Ренни закрыла глаза и мотала головой из стороны в сторону. Немного погодя она чуть-чуть успокоилась и вытерла глаза тыльной стороной запястья.
— Что нам дальше делать, Джейк?
— Он уже знает?
Она покачала головой и прижала ко лбу согнутую в запястье руку.
— Он в Вашингтоне работал как проклятый, чтобы набрать материала на много времени вперед, а когда приехал домой, — она захлебнулась, — он был со мной такой ласковый, как никогда раньше. Мне хотелось умереть. А когда я подумала… что носила его ребенка, когда это все случилось…
Я изнывал от стыда.
— Знаешь, что я сделала? Я пошла сегодня утром к доктору и попросила эрготрат, чтобы у меня был выкидыш. Он так на меня кричал. Он меня знал совсем еще маленькой, и он очень разозлился, и сказал, что мне должно быть стыдно.
— Ох, боже ты мой.
— А потом оказалось, что эрготрат мне вовсе и не нужен. У меня после обеда началась менструация. Никакой беременности не было; просто задержка.
Она опять стала плакать; судя по всему, тот факт, что она не была беременна, каким-то образом усугубил ситуацию.

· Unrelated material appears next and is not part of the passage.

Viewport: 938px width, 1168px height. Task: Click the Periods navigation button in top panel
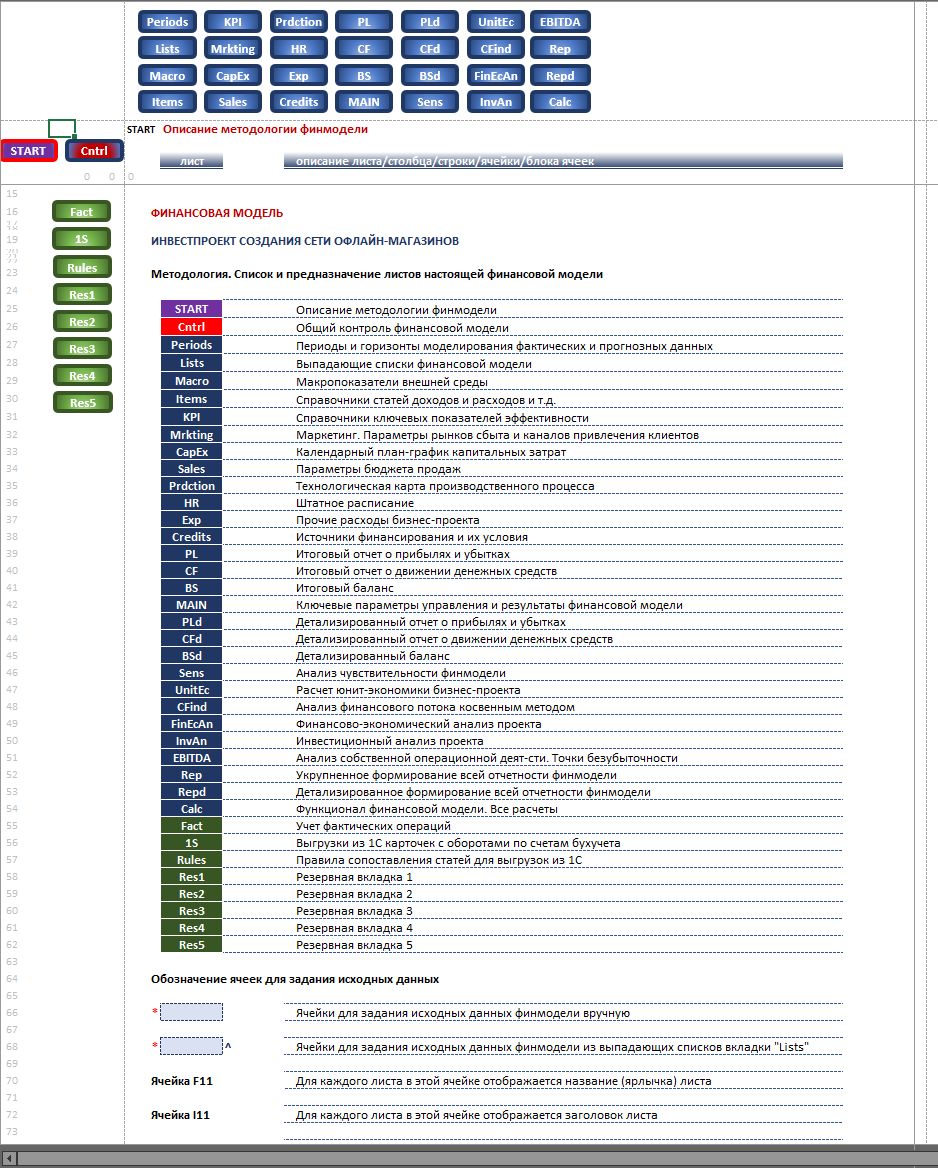[x=167, y=22]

— А Джо? Ты скажешь Джо? — спросил я.
— Не знаю, — ответила она как-то тускло. — Я даже и представить себе не могу, как это я ему вдруг скажу. Боже, мы ведь никогда, никогда ничего друг от друга не скрывали! Эти пять дней… это какая-то пытка, Джейк. Приходилось все время делать вид, что мне весело и хорошо. И, клянусь тебе, единственная причина, по которой я не покончила с собой, — ведь так бы я еще сильнее его обманула.
— А как, по-твоему, он это воспримет?
— Не знаю! И это самое страшное. Он может сделать все что угодно, может просто посмеяться, а может взять и застрелить нас обоих. Ужаснее всего то, что я и в самом деле понятия не имею, что он сделает — ведь никому из нас такое и во сне бы привидеться не могло! Ты думаешь, надо ему сказать?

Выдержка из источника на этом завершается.